# To do
Search the material below for the word "фэнтези". Copy every line that has it.

# Supplied information
↓↓↓

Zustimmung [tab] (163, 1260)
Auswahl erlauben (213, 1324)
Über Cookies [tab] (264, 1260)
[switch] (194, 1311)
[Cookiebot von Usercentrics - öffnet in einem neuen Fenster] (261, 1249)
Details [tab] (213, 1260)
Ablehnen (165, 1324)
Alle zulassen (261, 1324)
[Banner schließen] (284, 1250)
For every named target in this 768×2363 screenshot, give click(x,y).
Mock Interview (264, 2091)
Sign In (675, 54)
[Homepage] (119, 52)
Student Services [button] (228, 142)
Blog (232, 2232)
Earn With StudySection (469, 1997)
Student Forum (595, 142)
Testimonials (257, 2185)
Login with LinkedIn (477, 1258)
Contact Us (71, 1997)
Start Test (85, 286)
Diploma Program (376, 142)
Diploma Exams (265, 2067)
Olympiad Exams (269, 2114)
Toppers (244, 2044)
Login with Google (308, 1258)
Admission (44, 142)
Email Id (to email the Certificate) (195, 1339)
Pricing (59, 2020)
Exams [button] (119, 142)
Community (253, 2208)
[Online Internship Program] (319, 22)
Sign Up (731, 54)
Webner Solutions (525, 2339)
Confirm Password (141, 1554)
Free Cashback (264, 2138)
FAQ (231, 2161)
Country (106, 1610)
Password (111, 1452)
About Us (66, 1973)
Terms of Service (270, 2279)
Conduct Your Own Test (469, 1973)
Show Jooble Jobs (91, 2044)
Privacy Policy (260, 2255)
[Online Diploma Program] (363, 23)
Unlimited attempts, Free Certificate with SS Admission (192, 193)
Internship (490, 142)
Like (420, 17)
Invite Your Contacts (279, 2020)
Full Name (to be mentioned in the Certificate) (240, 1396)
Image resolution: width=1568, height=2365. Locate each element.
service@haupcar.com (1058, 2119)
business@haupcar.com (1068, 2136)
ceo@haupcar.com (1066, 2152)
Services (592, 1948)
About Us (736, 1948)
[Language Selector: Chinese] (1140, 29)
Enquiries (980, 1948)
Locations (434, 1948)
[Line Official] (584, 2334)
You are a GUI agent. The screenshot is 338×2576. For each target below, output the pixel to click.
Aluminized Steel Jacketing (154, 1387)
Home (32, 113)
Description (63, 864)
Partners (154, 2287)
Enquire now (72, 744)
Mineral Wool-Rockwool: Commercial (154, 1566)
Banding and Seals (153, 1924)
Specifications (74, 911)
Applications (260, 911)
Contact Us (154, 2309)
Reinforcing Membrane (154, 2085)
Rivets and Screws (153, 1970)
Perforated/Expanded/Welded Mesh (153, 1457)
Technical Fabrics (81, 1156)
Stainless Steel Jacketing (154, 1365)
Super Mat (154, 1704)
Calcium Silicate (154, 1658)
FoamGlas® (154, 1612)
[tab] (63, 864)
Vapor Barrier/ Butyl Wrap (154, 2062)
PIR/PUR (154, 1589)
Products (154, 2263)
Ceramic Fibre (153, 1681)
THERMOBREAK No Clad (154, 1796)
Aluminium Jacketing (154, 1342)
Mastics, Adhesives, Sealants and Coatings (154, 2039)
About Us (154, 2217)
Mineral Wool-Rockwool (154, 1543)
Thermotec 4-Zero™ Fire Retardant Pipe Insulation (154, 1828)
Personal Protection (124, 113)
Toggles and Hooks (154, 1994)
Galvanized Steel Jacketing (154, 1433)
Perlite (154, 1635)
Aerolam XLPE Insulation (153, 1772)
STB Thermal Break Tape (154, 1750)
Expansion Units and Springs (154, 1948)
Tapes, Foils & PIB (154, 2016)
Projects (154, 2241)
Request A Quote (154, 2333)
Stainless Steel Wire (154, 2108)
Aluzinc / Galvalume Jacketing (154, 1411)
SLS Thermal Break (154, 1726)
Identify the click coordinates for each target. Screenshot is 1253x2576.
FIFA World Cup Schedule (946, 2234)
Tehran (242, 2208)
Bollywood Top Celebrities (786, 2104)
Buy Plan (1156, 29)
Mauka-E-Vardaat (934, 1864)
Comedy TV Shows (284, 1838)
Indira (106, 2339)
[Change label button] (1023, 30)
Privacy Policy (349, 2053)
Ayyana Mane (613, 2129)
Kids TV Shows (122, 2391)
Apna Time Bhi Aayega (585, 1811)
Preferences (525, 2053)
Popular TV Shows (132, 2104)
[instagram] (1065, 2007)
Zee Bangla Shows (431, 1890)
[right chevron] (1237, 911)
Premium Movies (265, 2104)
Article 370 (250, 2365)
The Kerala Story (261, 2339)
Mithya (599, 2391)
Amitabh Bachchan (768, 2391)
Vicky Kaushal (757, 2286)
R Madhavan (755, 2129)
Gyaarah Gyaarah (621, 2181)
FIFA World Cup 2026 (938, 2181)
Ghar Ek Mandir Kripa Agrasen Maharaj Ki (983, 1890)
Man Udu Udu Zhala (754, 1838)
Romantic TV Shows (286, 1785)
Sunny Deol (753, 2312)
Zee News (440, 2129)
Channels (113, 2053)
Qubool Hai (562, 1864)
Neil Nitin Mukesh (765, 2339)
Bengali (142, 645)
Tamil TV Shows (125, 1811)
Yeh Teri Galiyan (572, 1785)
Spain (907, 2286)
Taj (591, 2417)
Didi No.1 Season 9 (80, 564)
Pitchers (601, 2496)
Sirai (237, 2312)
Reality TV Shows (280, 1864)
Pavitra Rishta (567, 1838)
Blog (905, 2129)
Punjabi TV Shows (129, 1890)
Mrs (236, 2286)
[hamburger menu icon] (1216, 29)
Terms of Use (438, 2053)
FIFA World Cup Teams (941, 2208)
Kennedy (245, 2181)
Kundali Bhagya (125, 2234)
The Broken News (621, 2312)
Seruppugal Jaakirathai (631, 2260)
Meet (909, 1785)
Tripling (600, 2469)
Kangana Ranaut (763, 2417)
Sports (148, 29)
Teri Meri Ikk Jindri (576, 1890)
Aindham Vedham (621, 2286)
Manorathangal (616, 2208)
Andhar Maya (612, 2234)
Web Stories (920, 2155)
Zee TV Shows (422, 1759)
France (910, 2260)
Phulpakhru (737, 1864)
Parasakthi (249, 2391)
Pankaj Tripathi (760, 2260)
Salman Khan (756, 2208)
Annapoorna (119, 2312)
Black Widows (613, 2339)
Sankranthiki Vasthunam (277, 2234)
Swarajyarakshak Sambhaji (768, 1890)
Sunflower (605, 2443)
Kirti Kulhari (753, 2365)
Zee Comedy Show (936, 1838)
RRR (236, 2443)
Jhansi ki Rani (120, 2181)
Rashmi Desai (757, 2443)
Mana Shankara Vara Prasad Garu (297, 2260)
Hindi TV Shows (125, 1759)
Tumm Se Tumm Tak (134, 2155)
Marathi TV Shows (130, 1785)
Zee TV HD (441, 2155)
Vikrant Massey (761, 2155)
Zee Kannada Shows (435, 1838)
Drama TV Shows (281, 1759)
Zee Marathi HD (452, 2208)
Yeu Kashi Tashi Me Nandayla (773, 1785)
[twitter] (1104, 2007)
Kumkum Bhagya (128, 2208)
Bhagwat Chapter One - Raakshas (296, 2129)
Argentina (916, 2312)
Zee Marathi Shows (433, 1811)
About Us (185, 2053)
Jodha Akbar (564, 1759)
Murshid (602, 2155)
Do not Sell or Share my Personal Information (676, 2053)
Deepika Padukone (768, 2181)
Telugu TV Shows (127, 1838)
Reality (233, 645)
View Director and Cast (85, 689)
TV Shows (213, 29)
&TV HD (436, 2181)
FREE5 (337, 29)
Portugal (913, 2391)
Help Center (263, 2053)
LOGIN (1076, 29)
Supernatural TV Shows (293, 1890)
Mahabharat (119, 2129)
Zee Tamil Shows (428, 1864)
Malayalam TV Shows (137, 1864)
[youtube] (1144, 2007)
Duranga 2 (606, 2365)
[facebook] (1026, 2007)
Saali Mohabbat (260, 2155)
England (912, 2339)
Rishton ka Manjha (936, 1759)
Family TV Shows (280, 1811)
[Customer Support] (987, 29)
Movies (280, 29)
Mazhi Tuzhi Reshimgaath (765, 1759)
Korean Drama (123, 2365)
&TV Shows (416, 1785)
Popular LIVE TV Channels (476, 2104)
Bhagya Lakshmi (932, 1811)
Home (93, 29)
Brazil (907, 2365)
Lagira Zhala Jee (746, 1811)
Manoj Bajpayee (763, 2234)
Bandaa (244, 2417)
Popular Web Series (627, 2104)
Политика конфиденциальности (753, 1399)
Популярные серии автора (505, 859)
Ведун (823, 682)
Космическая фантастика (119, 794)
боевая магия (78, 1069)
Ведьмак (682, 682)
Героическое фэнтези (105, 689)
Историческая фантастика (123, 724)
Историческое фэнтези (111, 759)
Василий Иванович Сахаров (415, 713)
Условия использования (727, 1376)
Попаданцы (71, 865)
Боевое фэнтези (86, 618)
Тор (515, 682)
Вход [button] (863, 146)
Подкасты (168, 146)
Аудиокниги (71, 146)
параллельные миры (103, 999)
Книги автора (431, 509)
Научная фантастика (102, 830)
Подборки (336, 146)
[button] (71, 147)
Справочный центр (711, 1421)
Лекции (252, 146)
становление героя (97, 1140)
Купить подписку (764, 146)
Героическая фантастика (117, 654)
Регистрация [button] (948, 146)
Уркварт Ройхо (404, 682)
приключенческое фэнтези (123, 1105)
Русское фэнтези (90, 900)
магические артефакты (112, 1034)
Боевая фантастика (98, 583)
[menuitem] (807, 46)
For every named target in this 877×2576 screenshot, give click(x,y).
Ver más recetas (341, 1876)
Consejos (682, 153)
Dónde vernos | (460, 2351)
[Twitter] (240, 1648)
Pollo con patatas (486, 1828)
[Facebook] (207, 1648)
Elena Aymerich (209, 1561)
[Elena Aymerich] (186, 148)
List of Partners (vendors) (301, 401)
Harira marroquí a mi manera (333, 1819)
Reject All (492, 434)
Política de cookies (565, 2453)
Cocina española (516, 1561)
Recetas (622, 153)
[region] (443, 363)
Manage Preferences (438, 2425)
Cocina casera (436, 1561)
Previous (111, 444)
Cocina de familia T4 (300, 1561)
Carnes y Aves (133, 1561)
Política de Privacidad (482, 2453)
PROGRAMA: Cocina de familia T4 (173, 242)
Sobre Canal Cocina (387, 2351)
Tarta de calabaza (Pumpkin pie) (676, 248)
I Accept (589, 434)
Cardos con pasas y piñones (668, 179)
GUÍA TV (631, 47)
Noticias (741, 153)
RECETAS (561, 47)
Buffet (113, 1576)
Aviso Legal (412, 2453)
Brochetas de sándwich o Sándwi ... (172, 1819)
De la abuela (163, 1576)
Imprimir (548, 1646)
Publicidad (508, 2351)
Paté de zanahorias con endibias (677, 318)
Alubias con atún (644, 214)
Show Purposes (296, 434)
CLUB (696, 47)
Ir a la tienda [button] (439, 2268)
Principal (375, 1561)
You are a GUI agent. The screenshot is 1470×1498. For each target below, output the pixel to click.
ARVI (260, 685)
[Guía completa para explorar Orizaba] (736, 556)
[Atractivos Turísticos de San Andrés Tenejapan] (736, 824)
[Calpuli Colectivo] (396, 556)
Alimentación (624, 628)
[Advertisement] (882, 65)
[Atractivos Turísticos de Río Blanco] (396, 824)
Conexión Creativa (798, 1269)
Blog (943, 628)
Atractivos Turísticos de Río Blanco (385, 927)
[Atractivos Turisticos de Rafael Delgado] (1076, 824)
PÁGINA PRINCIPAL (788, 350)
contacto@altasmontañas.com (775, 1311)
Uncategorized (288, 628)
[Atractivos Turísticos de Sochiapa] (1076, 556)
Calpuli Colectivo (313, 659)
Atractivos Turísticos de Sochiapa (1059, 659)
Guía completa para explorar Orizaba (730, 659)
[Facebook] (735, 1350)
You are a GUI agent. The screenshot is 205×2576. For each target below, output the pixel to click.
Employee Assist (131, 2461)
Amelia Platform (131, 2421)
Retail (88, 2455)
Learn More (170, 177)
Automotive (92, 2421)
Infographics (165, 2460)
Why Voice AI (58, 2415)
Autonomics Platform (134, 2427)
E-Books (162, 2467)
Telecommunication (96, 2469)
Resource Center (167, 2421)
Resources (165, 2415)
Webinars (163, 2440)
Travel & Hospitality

↑↑↑

# Written response
Героическое фэнтези (105, 689)
Историческое фэнтези (111, 759)
Боевое фэнтези (86, 618)
приключенческое фэнтези (123, 1105)
Русское фэнтези (90, 900)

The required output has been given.